● What the task requires: Retype, exactly as they appear below, the lines between the line holding "Task: Toggle the Cart sticky menu button" and the line holding "Image resolution: width=968", both ends included.

Records shown section start

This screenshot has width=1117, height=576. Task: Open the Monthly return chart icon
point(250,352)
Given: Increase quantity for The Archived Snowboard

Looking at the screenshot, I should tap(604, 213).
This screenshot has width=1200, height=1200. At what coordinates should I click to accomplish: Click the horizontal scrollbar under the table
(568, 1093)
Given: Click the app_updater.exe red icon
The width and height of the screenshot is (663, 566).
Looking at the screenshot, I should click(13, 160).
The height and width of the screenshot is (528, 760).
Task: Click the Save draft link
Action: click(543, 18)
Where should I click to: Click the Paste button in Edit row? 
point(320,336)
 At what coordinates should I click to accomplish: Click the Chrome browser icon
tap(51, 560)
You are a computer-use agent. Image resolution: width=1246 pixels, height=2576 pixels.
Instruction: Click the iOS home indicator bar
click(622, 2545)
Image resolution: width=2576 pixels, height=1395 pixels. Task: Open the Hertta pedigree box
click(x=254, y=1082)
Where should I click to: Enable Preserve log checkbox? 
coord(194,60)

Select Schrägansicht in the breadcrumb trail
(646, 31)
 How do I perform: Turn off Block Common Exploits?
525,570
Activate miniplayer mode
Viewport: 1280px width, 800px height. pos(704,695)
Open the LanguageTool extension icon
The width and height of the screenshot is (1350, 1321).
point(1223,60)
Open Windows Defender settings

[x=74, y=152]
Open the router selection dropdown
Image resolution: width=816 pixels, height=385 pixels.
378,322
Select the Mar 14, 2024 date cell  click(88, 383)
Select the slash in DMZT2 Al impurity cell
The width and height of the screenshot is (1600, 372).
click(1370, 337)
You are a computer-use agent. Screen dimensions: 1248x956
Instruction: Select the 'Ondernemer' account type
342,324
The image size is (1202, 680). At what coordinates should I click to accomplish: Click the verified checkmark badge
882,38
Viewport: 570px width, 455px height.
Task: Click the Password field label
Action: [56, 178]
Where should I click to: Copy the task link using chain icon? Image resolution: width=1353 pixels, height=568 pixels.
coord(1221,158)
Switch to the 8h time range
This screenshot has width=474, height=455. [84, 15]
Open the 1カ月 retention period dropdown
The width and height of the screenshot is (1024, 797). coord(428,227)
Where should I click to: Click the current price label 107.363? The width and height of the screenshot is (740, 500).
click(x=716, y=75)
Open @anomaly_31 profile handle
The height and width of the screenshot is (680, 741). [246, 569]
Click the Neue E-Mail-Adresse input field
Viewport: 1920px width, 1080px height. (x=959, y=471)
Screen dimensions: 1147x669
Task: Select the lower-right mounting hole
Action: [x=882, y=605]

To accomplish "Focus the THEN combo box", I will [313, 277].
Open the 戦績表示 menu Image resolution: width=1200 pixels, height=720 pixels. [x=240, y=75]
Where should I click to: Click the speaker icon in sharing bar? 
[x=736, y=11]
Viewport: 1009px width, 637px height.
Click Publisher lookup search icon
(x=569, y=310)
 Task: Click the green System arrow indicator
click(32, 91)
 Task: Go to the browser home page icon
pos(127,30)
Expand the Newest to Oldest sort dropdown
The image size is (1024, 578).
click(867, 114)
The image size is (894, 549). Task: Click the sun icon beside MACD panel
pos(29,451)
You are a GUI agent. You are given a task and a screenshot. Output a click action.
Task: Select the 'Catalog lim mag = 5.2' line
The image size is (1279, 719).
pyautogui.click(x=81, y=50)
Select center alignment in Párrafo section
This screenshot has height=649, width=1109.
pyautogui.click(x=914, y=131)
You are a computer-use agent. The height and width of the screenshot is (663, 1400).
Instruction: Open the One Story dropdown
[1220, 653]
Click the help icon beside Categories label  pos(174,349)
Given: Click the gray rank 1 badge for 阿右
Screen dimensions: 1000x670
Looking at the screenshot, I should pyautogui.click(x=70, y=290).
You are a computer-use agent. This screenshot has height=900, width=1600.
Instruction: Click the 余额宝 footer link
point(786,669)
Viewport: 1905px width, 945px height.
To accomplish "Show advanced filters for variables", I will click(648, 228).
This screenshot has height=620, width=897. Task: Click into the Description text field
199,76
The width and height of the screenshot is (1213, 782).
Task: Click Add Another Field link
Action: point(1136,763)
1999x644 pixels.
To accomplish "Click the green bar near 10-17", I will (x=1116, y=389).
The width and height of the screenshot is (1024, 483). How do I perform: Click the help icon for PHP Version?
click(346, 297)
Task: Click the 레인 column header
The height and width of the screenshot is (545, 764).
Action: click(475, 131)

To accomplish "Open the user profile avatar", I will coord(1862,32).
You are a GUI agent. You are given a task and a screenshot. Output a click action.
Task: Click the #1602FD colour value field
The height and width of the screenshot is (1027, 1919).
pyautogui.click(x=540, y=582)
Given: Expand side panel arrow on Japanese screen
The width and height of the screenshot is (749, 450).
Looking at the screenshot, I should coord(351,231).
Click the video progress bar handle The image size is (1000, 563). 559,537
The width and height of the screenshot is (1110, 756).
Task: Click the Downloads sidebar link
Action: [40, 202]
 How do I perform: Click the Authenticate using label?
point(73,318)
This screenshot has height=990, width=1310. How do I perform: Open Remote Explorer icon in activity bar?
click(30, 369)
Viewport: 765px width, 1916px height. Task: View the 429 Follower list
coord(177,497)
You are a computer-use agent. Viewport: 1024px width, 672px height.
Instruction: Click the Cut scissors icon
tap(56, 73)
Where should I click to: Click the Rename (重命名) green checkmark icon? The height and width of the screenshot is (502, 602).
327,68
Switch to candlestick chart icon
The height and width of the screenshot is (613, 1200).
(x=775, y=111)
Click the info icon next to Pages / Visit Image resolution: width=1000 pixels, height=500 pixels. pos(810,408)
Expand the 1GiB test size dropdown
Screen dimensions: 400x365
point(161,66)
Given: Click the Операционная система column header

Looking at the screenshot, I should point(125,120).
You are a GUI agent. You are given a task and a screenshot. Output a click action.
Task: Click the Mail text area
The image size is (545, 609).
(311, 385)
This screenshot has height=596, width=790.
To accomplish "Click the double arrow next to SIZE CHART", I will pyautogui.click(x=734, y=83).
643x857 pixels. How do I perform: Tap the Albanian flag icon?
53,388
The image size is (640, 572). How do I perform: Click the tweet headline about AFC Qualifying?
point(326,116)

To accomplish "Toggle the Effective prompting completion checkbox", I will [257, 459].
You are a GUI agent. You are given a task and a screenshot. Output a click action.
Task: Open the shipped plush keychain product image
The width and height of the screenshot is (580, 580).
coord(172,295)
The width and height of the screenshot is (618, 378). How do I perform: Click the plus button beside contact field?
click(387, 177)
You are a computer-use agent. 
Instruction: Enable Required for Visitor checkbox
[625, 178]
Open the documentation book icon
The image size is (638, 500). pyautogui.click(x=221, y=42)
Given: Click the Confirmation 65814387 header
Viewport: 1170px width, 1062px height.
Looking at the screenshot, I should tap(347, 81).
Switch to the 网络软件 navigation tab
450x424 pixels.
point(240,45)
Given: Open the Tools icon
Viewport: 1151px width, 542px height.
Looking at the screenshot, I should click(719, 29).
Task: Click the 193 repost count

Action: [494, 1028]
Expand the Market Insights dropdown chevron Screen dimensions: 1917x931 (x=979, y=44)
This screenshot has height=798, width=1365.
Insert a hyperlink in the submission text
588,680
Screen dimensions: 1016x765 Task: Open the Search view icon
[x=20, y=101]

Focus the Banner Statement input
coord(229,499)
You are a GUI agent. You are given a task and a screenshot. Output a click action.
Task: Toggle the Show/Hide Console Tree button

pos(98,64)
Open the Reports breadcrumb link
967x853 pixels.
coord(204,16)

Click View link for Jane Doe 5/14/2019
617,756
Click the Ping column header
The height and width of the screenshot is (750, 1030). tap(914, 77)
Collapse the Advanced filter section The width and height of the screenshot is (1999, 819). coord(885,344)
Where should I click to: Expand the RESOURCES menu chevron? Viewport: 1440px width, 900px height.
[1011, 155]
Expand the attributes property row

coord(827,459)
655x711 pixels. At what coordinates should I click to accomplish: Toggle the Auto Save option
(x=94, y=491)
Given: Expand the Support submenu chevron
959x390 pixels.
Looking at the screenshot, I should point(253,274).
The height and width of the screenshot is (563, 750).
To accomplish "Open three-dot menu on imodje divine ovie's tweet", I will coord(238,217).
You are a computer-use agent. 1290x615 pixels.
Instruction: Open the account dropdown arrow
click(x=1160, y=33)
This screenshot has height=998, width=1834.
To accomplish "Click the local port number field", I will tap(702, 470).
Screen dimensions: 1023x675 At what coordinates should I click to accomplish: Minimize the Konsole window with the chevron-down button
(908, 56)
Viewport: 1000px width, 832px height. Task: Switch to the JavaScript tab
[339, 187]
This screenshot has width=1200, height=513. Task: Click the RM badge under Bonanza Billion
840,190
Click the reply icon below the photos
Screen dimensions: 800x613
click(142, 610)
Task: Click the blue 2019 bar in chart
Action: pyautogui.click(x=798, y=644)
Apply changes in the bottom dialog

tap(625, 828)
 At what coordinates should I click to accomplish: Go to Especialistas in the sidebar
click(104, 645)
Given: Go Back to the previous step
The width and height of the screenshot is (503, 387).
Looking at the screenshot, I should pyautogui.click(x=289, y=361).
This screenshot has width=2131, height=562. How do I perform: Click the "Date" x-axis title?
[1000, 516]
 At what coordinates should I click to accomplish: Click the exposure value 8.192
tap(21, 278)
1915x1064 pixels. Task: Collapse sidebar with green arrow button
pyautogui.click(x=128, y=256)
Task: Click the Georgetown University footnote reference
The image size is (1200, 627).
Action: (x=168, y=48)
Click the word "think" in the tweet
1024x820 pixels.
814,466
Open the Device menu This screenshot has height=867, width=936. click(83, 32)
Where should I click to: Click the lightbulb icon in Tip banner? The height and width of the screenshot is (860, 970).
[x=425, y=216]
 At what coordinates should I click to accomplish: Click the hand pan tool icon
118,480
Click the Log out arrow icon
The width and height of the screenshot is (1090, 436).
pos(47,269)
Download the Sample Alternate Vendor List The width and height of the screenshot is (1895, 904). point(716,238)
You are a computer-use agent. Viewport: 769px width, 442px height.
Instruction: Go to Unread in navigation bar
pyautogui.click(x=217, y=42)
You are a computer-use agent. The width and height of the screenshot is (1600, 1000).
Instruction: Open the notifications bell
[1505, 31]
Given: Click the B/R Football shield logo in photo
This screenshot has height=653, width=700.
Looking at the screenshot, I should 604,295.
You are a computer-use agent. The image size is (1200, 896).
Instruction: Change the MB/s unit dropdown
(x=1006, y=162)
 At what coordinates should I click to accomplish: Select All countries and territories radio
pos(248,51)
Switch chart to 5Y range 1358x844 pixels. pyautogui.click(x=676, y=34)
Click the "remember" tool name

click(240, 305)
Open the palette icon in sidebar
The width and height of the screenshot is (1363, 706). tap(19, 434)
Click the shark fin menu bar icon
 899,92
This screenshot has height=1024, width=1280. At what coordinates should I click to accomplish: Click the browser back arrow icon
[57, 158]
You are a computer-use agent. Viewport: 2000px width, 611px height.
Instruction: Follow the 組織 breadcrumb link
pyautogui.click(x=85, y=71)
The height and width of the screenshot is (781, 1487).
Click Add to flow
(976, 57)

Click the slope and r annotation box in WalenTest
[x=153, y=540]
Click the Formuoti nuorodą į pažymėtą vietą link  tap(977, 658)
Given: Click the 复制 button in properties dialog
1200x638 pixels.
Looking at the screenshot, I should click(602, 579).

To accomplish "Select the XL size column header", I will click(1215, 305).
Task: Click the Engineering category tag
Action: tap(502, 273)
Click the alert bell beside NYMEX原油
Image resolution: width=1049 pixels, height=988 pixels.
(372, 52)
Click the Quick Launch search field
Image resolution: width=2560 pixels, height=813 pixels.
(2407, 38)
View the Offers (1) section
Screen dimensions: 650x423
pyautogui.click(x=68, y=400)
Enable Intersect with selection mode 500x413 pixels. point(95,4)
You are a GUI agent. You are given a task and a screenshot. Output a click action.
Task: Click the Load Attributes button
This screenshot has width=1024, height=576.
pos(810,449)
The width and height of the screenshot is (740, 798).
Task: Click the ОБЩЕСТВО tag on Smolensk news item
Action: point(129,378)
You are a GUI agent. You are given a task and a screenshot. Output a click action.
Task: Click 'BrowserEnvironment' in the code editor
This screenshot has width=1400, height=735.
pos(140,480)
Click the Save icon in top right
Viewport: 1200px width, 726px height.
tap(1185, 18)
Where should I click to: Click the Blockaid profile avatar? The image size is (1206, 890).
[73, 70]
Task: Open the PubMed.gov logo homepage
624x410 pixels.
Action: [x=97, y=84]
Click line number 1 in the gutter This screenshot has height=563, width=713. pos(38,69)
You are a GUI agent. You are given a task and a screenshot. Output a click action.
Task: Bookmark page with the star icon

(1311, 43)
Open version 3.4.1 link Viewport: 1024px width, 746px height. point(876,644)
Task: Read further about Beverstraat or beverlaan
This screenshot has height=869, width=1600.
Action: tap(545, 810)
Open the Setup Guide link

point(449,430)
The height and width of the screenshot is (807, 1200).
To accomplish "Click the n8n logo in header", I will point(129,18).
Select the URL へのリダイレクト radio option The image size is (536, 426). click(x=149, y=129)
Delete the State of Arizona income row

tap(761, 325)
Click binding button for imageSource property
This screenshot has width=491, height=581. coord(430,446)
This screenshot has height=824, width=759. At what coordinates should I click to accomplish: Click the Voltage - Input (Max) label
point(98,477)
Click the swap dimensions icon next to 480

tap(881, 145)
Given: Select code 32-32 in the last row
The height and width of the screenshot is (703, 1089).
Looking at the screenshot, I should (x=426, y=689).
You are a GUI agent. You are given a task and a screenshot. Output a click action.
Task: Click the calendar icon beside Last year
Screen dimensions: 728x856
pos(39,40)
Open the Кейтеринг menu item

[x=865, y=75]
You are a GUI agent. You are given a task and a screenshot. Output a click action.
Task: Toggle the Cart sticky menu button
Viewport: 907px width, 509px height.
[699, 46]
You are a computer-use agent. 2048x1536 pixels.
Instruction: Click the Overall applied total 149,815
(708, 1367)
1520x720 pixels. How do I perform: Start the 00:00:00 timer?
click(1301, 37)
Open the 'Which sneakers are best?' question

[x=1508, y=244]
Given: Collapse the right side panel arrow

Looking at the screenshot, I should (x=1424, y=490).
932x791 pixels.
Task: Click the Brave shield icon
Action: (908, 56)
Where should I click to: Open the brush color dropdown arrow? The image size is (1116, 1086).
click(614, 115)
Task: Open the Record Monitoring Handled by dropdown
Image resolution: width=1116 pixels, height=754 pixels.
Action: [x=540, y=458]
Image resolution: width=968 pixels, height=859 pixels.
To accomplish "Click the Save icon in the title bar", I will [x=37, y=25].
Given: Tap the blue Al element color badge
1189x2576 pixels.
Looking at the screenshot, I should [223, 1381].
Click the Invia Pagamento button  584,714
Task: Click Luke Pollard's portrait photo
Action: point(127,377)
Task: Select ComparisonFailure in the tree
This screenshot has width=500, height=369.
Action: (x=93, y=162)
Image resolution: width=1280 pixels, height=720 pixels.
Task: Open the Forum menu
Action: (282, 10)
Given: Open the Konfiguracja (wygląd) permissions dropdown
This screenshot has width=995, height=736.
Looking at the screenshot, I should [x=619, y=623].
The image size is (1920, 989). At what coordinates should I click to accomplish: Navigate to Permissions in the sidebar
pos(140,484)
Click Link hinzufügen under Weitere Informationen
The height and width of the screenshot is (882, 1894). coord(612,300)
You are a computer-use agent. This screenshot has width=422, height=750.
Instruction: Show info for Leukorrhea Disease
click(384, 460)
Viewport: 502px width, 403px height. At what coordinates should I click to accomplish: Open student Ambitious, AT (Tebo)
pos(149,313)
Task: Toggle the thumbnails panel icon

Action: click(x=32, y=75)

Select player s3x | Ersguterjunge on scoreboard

Records shown section end

● Result of this task:
Task: Toggle the Cart sticky menu button
Viewport: 907px width, 509px height.
[699, 46]
You are a computer-use agent. 2048x1536 pixels.
Instruction: Click the Overall applied total 149,815
(708, 1367)
1520x720 pixels. How do I perform: Start the 00:00:00 timer?
click(1301, 37)
Open the 'Which sneakers are best?' question

[x=1508, y=244]
Given: Collapse the right side panel arrow

Looking at the screenshot, I should (x=1424, y=490).
932x791 pixels.
Task: Click the Brave shield icon
Action: (908, 56)
Where should I click to: Open the brush color dropdown arrow? The image size is (1116, 1086).
click(614, 115)
Task: Open the Record Monitoring Handled by dropdown
Image resolution: width=1116 pixels, height=754 pixels.
Action: [x=540, y=458]
Image resolution: width=968 pixels, height=859 pixels.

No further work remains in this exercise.